* PARTS OF THE EXERCISE *
1/ In the passage about Spokane's city pools, about how many swimmers a day does the Comstock pool average?
2/ Using the passage about Spokane's city pools, explain why Witter pool offered no swim lessons during the first round.
3/ Carry on the passage about Spokane's city pools from the point where it stops.

* QUOTED PASSAGE *
Start of Block

If it seems that summer just began, consider that the city of Spokane’s pool season is nearing the halfway point. Now, with the weather finally warming up, the city’s entering its second round of swim lessons at its six new pools – pools that the city and taxpayers ought to be proud of.

The lessons are mostly filled up, but the first round of lessons broke along the city’s socioeconomic fault lines: Lessons at Comstock and Shadle sold out, said Carl Strong, city aquatics director. Liberty, Cannon and Hillyard pools had a lot less demand and offered fewer lessons. Witter offered none – in part because they haven’t been offered there in the past, Strong said.

That’s one big piece of the water safety story: Children from poor families and minorities are quite a bit less likely to get swim lessons – and quite a bit more likely to drown. That’s not targeted at last week’s incidents. I don’t know anything about those children or their circumstances. But there is an affluence curve to swimming ability.

It’s not just lessons – the pools in the city’s more affluent neighborhoods are generally used more. Strong said the Comstock pool averages around 1,000 swimmers a day; the beautiful new A.M. Cannon pool is about half that.

Random visits to the pools last week confirmed that impression: Comstock, on the South Hill, was jammed Wednesday night. The ice cream truck waited outside, tinkling deviously. At the same time on Saturday in West Central, Cannon was nearly deserted. A Saturday. With temperatures coming down from 90. And no ice cream truck in sight.

End of Block

* Collected data entries *
Start of Block

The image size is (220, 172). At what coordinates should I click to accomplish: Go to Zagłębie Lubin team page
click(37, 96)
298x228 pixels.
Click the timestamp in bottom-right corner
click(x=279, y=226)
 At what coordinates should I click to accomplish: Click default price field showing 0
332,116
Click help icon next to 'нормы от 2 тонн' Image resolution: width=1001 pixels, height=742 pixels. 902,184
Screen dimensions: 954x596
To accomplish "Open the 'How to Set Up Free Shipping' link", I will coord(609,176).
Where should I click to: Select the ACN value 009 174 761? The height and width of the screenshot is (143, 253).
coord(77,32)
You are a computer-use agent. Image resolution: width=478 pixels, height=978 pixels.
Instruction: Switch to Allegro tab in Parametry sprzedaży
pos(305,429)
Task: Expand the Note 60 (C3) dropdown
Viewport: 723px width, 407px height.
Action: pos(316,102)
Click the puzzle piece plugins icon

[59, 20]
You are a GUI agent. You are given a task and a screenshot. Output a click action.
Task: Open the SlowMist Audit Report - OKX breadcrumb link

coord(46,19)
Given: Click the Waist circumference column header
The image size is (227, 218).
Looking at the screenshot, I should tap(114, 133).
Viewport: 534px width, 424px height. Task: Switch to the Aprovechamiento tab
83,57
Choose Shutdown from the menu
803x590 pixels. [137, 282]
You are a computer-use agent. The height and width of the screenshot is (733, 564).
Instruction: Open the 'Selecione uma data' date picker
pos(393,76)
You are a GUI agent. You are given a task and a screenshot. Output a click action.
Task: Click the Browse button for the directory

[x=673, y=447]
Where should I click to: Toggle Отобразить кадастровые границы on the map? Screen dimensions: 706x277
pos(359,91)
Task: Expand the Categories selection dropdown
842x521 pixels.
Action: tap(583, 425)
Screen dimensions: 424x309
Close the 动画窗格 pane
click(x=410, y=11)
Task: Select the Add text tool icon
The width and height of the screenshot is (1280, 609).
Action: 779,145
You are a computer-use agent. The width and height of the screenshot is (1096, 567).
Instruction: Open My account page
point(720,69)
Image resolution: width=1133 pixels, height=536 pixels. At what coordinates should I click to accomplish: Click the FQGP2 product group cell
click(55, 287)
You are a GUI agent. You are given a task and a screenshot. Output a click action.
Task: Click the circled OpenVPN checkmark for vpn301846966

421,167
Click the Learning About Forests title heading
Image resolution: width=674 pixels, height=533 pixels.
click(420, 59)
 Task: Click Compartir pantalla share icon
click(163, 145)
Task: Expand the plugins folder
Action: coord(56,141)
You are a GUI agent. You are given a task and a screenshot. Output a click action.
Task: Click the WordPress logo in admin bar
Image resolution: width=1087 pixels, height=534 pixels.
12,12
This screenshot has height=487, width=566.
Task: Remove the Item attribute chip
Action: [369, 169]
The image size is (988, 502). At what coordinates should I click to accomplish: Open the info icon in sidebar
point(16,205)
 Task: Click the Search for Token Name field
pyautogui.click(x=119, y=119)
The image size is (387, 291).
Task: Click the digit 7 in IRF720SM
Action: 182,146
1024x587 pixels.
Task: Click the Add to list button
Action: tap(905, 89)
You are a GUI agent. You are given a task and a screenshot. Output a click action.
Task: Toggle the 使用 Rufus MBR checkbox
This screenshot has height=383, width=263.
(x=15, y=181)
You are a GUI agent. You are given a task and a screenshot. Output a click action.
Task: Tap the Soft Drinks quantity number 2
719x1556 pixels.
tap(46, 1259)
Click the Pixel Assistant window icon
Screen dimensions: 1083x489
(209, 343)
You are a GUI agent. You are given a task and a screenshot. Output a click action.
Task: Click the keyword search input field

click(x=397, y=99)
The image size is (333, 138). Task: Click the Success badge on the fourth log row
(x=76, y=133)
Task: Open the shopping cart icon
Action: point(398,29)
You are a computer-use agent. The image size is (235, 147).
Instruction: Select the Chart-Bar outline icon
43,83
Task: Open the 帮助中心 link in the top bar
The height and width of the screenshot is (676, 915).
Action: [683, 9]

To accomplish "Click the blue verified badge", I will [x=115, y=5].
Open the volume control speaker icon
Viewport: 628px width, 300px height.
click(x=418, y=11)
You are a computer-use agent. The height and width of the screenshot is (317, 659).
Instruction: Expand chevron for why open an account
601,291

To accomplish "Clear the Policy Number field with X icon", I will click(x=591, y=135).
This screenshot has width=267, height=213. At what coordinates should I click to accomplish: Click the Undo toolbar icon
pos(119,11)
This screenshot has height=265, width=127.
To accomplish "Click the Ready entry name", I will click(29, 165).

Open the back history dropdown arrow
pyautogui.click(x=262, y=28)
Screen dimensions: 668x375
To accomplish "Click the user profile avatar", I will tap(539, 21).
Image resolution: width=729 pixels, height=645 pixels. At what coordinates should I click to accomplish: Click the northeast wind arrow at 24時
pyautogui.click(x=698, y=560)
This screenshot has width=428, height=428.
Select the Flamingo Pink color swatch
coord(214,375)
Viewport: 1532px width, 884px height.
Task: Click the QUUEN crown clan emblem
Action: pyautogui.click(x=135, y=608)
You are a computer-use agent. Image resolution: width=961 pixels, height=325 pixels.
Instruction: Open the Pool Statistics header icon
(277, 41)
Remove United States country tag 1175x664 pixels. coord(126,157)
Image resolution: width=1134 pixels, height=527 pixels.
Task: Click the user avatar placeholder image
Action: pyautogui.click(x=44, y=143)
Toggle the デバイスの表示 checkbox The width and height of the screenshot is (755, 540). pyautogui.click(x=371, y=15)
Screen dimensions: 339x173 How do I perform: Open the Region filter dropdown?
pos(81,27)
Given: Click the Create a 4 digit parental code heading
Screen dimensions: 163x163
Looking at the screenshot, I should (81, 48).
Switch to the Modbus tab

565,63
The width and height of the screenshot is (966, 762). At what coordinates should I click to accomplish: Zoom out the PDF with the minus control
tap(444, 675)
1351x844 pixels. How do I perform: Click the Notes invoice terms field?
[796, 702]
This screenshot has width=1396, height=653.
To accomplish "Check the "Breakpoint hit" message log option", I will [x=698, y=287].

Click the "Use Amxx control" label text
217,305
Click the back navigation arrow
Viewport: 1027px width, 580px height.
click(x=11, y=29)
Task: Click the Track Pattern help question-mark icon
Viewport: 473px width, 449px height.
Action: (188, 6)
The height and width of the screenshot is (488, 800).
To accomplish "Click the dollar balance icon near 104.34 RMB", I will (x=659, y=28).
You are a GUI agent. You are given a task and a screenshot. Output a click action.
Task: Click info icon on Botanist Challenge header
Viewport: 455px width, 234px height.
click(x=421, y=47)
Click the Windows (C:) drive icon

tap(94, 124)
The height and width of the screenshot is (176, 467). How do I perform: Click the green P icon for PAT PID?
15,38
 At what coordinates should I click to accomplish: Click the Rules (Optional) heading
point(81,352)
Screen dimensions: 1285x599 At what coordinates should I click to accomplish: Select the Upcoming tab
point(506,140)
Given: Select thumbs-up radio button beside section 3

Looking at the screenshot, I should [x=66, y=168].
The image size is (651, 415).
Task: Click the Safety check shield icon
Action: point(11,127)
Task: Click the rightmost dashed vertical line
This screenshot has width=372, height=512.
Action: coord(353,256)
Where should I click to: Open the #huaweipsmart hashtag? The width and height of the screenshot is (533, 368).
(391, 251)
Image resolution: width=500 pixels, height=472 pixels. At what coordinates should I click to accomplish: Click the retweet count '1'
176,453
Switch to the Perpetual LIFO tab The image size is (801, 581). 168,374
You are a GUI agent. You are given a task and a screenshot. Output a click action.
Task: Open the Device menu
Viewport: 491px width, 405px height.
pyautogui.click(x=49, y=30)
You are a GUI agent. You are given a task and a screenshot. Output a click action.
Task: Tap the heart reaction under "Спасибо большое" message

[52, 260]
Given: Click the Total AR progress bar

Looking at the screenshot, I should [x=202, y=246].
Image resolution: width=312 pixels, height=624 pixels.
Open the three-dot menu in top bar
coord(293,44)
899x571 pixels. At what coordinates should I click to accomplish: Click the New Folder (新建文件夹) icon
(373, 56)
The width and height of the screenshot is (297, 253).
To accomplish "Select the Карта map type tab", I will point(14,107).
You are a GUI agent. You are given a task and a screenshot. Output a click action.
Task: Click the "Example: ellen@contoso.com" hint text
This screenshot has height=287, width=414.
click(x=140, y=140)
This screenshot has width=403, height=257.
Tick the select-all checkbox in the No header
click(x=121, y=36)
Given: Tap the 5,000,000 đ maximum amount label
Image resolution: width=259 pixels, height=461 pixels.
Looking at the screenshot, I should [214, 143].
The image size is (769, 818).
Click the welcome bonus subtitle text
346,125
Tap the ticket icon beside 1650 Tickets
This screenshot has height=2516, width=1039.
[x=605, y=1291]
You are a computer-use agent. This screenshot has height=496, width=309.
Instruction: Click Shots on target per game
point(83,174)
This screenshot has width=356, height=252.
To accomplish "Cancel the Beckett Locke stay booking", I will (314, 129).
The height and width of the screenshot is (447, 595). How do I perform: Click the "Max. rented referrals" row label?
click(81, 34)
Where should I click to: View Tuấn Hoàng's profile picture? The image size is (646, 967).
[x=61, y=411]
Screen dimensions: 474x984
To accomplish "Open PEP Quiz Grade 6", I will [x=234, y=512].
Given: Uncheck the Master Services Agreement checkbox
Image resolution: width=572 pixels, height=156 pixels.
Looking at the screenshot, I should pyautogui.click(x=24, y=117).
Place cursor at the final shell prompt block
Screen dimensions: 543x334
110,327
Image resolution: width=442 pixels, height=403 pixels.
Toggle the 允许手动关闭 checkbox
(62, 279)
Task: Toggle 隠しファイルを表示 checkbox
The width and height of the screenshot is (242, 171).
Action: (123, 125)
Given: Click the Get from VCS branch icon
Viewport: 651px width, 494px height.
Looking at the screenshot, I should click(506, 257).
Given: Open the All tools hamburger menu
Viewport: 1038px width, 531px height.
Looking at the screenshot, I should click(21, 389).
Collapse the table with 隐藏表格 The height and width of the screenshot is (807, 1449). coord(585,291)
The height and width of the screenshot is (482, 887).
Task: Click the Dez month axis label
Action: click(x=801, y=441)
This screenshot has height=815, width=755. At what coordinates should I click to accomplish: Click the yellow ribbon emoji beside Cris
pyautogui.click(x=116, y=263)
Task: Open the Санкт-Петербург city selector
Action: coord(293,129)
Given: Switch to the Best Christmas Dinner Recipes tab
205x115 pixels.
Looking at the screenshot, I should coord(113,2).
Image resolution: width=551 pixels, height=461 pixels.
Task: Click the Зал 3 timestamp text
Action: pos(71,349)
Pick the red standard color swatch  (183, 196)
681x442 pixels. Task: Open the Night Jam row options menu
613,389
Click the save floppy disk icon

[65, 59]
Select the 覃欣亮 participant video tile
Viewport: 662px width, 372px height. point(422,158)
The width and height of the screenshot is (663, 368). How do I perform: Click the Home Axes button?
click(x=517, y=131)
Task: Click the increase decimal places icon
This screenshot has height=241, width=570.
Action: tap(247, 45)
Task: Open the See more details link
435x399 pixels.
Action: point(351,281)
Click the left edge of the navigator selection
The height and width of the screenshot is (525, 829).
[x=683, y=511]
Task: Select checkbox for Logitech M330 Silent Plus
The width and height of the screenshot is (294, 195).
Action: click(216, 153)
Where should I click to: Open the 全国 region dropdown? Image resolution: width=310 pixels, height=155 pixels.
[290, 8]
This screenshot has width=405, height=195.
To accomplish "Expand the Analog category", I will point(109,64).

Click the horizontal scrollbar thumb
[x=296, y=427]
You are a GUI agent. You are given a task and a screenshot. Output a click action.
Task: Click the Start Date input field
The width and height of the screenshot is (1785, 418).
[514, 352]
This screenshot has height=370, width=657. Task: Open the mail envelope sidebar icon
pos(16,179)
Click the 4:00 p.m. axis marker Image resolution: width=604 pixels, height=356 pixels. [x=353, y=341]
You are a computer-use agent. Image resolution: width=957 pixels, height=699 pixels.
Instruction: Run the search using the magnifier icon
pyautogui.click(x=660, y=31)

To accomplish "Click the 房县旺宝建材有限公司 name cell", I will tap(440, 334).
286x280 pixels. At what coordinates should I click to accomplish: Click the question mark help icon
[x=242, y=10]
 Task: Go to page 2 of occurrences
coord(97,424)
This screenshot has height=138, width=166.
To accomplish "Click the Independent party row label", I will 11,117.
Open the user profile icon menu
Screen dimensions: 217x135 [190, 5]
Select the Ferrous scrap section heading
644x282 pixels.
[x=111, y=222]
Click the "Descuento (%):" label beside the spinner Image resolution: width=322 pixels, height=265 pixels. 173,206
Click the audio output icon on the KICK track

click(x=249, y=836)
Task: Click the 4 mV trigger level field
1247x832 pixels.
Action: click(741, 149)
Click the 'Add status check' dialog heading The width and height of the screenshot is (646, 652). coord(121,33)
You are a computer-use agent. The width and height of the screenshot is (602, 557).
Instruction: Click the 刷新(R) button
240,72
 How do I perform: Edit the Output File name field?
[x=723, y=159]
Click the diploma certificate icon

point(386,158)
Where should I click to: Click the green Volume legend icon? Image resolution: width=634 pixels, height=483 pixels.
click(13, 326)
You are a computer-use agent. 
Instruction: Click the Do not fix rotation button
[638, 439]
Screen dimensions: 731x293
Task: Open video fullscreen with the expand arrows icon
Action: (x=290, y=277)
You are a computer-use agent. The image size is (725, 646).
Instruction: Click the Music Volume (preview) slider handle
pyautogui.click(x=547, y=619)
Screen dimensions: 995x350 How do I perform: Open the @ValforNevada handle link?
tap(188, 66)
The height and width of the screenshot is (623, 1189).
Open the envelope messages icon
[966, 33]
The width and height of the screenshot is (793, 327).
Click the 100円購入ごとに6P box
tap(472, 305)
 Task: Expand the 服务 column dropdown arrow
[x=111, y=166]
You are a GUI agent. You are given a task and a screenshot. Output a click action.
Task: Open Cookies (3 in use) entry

End of Block

* ANSWERS FOR THE EXERCISE *
1/ Around 1,000 swimmers a day.

2/ Carl Strong, the city aquatics director, said Witter offered no lessons in part because lessons haven't been offered there in the past.

3/
A new study from the University of Memphis finds a strong correlation between poverty and poor swimming skills. The authors surveyed children in six cities – not including Spokane – and found that two-thirds of those whose families qualify for free or reduced-price school lunch could swim poorly or not at all. Twelve percent could not swim, period – twice the rate of other children.

Among black and Hispanic children the figures are more pronounced. Across the board, minority kids and poor ones were less likely to take swim lessons, more likely to fear the water and more likely to drown. African-American children ages 5 to 14 drown at three times the rate of white kids, and they’re five times more likely to drown in a swimming pool, according to figures reported by the Wall Street Journal. The National Safe Kids Campaign says low-income kids generally are four times as likely to drown as other children.

You might imagine that this is simply an economic issue, but it seems not to be. Fear – on the part of kids and parents – was mentioned as a larger factor in the surveys. For African-American families, there is also a history of discrimination and cultural habit to overcome.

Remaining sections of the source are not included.